Afinal o aumento do imposto sobre os produtos petrolíferos (ISP) vai ficar pelos seis cêntimos por litro para a gasolina e para o gasóleo. Este valor que consta da proposta final do Orçamento do Estado está acima dos quatro a cinco cêntimos indicados no esboço inicial apresentado pelo governo. O relatório que acompanha a proposta prevê que esta subida de imposto assegure mais 360 milhões de euros de receita, o que representa 0,2% do Produto Interno Bruto.

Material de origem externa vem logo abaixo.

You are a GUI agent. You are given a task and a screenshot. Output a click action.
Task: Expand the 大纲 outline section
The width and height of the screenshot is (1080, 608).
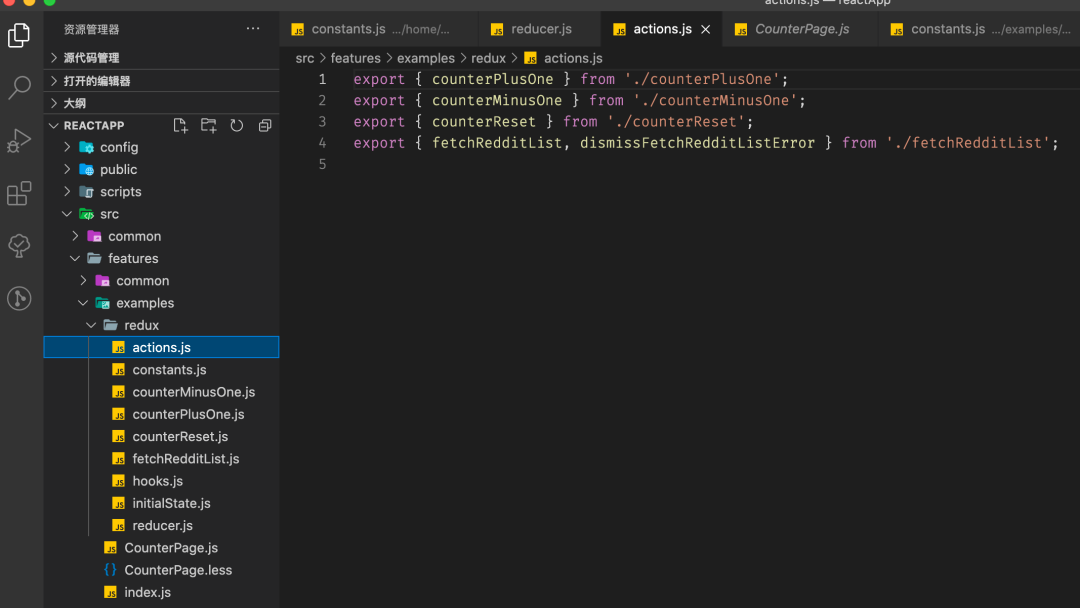tap(75, 103)
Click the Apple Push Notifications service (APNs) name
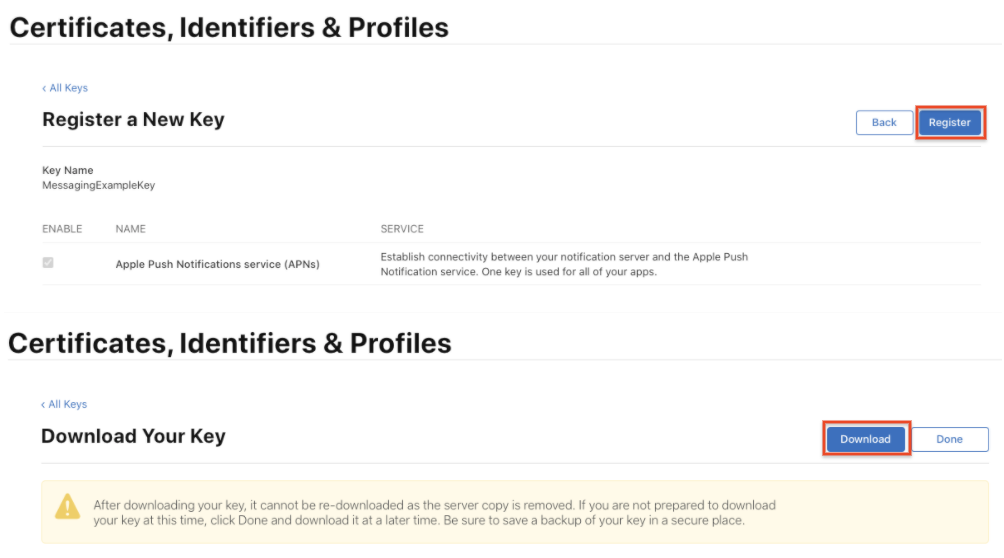 pyautogui.click(x=217, y=264)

O objetivo inicial do executivo era o de repor a neutralidade fiscal face às perdas no IVA que resultaram da descida do preço do petróleo. Mas o governo teve entretanto de reforçar a subida deste imposto para responder às exigências de Bruxelas de maior consolidação orçamental. Este novo aumento deverá assegurar 120 milhões de euros de receita, num acréscimo total de 360 milhões de euros.

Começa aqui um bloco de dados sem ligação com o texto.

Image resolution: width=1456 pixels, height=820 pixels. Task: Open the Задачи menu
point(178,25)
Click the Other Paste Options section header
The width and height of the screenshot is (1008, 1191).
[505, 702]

Para além de “corrigir a perda de receita fiscal resultante da diminuição da cotação internacional”, o governo justifica a medida com os “impactos negativos adicionais ao nível ambiental e no volume das importações nacionais causados pelo aumento do consumo promovido pela redução do preço de venda ao público”.

O impacto no preço final deste agravamento do ISP será superior a seis cêntimos, uma vez que o IVA incide também sobre o imposto específico.

Governo admite aliviar imposto se petróleo subir

No entanto, o governo admite aliviar a carga fiscal sobre os combustíveis no caso de o petróleo voltar às subidas. O compromisso foi assumido pelo secretário de Estado dos Assuntos Fiscais. Fernando Rocha Andrade não apontou contudo valores, referindo apenas que uma recuperação da receita cobrada no IVA permitiria compensar uma eventual baixa do imposto petrolífero.

O responsável revelou ainda que está prevista a criação de incentivos fiscais que permitam ao setor dos transportes, de passageiros e de mercadorias, deduzirem uma parte deste agravamento de custos. Mas desde que não tenha um impacto orçamental significativo.